• What you need to do:
Output the records. Match them exactly.

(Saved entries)
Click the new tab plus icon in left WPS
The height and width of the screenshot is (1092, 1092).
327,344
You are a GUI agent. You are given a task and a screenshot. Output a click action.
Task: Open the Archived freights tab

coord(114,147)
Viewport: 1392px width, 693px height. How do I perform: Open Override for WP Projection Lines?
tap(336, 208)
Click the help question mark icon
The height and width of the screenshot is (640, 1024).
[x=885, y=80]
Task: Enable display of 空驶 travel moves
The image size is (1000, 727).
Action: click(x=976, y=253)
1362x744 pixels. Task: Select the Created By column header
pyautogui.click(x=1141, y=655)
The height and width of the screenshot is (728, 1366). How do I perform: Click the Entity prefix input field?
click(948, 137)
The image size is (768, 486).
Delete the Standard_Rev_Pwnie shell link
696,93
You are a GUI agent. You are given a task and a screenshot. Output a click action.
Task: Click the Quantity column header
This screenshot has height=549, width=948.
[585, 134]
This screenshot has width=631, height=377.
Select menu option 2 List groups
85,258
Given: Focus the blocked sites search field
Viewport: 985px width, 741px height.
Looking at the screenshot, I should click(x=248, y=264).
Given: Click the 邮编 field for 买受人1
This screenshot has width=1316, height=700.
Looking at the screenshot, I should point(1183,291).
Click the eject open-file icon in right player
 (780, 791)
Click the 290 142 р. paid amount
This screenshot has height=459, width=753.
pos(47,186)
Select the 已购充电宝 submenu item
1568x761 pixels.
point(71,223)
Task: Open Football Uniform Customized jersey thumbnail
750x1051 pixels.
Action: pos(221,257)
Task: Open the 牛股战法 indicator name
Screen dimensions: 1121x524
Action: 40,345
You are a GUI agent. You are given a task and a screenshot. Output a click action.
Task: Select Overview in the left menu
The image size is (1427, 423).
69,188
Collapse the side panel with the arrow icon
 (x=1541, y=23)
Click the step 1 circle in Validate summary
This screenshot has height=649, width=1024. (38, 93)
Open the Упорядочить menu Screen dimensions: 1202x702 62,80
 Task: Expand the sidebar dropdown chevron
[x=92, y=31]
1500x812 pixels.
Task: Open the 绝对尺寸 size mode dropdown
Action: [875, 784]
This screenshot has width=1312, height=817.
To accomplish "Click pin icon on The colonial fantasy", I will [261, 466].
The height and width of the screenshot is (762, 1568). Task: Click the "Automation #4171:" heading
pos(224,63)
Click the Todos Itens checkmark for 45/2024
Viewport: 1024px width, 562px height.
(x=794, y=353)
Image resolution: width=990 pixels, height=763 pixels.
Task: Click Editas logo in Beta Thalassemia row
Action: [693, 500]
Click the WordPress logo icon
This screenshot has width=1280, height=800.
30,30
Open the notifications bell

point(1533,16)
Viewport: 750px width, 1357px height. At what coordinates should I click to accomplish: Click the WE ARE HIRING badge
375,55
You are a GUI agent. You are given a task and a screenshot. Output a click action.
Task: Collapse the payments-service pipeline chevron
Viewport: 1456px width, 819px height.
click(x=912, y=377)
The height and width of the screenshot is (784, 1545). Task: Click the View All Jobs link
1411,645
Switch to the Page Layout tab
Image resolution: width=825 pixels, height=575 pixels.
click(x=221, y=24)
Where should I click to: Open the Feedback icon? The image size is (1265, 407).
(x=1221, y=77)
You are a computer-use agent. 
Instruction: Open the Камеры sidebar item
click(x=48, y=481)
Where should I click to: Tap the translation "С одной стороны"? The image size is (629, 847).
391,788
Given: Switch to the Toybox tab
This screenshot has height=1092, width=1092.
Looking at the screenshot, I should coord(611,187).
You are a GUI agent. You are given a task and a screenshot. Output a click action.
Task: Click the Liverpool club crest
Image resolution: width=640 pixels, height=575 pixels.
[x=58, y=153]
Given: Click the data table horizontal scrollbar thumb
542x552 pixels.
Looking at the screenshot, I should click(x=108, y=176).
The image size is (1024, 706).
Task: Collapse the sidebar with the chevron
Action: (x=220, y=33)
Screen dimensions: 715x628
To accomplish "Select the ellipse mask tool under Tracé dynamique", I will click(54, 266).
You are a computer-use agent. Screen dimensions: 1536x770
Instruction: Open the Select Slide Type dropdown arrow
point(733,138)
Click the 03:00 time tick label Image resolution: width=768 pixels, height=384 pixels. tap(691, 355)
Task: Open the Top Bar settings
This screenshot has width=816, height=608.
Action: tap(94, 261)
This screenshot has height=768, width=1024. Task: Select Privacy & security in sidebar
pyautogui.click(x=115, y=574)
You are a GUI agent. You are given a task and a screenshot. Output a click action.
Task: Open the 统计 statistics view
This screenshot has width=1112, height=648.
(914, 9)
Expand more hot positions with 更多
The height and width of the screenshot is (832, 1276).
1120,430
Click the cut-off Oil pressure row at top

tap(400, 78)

• Problem solution:
Click the new tab plus icon in left WPS
The height and width of the screenshot is (1092, 1092).
327,344
You are a GUI agent. You are given a task and a screenshot. Output a click action.
Task: Open the Archived freights tab

coord(114,147)
Viewport: 1392px width, 693px height. How do I perform: Open Override for WP Projection Lines?
tap(336, 208)
Click the help question mark icon
The height and width of the screenshot is (640, 1024).
[x=885, y=80]
Task: Enable display of 空驶 travel moves
The image size is (1000, 727).
Action: click(x=976, y=253)
1362x744 pixels. Task: Select the Created By column header
pyautogui.click(x=1141, y=655)
The height and width of the screenshot is (728, 1366). How do I perform: Click the Entity prefix input field?
click(948, 137)
The image size is (768, 486).
Delete the Standard_Rev_Pwnie shell link
696,93
You are a GUI agent. You are given a task and a screenshot. Output a click action.
Task: Click the Quantity column header
This screenshot has height=549, width=948.
[585, 134]
This screenshot has width=631, height=377.
Select menu option 2 List groups
85,258
Given: Focus the blocked sites search field
Viewport: 985px width, 741px height.
Looking at the screenshot, I should click(x=248, y=264).
Given: Click the 邮编 field for 买受人1
This screenshot has width=1316, height=700.
Looking at the screenshot, I should point(1183,291).
Click the eject open-file icon in right player
 (780, 791)
Click the 290 142 р. paid amount
This screenshot has height=459, width=753.
pos(47,186)
Select the 已购充电宝 submenu item
1568x761 pixels.
point(71,223)
Task: Open Football Uniform Customized jersey thumbnail
750x1051 pixels.
Action: pos(221,257)
Task: Open the 牛股战法 indicator name
Screen dimensions: 1121x524
Action: 40,345
You are a GUI agent. You are given a task and a screenshot. Output a click action.
Task: Select Overview in the left menu
The image size is (1427, 423).
69,188
Collapse the side panel with the arrow icon
 (x=1541, y=23)
Click the step 1 circle in Validate summary
This screenshot has height=649, width=1024. (38, 93)
Open the Упорядочить menu Screen dimensions: 1202x702 62,80
 Task: Expand the sidebar dropdown chevron
[x=92, y=31]
1500x812 pixels.
Task: Open the 绝对尺寸 size mode dropdown
Action: [875, 784]
This screenshot has width=1312, height=817.
To accomplish "Click pin icon on The colonial fantasy", I will [261, 466].
The height and width of the screenshot is (762, 1568). Task: Click the "Automation #4171:" heading
pos(224,63)
Click the Todos Itens checkmark for 45/2024
Viewport: 1024px width, 562px height.
(x=794, y=353)
Image resolution: width=990 pixels, height=763 pixels.
Task: Click Editas logo in Beta Thalassemia row
Action: [693, 500]
Click the WordPress logo icon
This screenshot has width=1280, height=800.
30,30
Open the notifications bell

point(1533,16)
Viewport: 750px width, 1357px height. At what coordinates should I click to accomplish: Click the WE ARE HIRING badge
375,55
You are a GUI agent. You are given a task and a screenshot. Output a click action.
Task: Collapse the payments-service pipeline chevron
Viewport: 1456px width, 819px height.
click(x=912, y=377)
The height and width of the screenshot is (784, 1545). Task: Click the View All Jobs link
1411,645
Switch to the Page Layout tab
Image resolution: width=825 pixels, height=575 pixels.
click(x=221, y=24)
Where should I click to: Open the Feedback icon? The image size is (1265, 407).
(x=1221, y=77)
You are a computer-use agent. 
Instruction: Open the Камеры sidebar item
click(x=48, y=481)
Where should I click to: Tap the translation "С одной стороны"? The image size is (629, 847).
391,788
Given: Switch to the Toybox tab
This screenshot has height=1092, width=1092.
Looking at the screenshot, I should coord(611,187).
You are a GUI agent. You are given a task and a screenshot. Output a click action.
Task: Click the Liverpool club crest
Image resolution: width=640 pixels, height=575 pixels.
[x=58, y=153]
Given: Click the data table horizontal scrollbar thumb
542x552 pixels.
Looking at the screenshot, I should click(x=108, y=176).
The image size is (1024, 706).
Task: Collapse the sidebar with the chevron
Action: (x=220, y=33)
Screen dimensions: 715x628
To accomplish "Select the ellipse mask tool under Tracé dynamique", I will click(54, 266).
You are a computer-use agent. Screen dimensions: 1536x770
Instruction: Open the Select Slide Type dropdown arrow
point(733,138)
Click the 03:00 time tick label Image resolution: width=768 pixels, height=384 pixels. tap(691, 355)
Task: Open the Top Bar settings
This screenshot has width=816, height=608.
Action: tap(94, 261)
This screenshot has height=768, width=1024. Task: Select Privacy & security in sidebar
pyautogui.click(x=115, y=574)
You are a GUI agent. You are given a task and a screenshot. Output a click action.
Task: Open the 统计 statistics view
This screenshot has width=1112, height=648.
(914, 9)
Expand more hot positions with 更多
The height and width of the screenshot is (832, 1276).
1120,430
Click the cut-off Oil pressure row at top

tap(400, 78)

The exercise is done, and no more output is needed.